Association mining attempts to construct simple “rules” (descriptive
statistics) that describe regions of relatively high density in a very large commercial
database.
When all variables in the database are binary, the association rules analysis can
also be referred to as “market basket analysis”.
For example, consider the sales database
of an on-line bookstore, where the objects represent customers and the attributes
represent authors and/or books. The rules to be discovered are the set of books most
frequently bought together by the customers. An example could be that, “15% of the
people who buy Dorian Pyle’s Data Preparation for Data Mining also buy Data Mining
Techniques by Berry and Linoff.” The retail stores can use the knowledge discovered
from the analysis for enhanced shelf placement, cross marketing, catalog design, and
consumer segmentation, etc.
Although association analysis has been applied to the retail
industry directly, it can be applied to other industries as well.
For example, it has been
used to predict faults in telecommunication networks.

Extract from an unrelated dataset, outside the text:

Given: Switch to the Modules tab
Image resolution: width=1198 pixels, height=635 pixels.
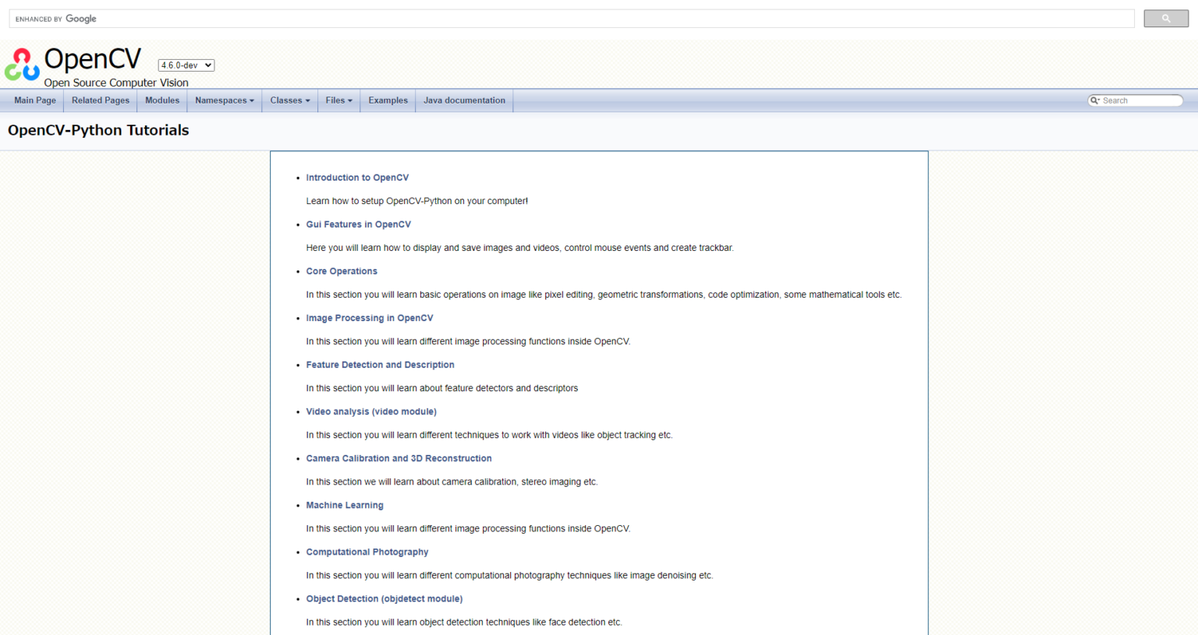Looking at the screenshot, I should (162, 101).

In this session, we will discuss the theoretical foundation of market basket analysis in
Section 2.
We then use a small commercial banking data set to illustrate how to use
Association node in Enterprise Miner to obtain association rules in Section 3.
Since
association analysis typically produces a very large number of rules, understanding these
rules poses a very challenging data analysis task.
We will address this issue in Section 4.
In Section 5, we extend the use of association analysis to a data set with some non-binary
variables.
We will address Disassociation Analysis and Sequential Association Analysis
in Sections 6 and 7, respectively.
We conclude this session with a case study on showing
the miner to identify rules found in an association exercise.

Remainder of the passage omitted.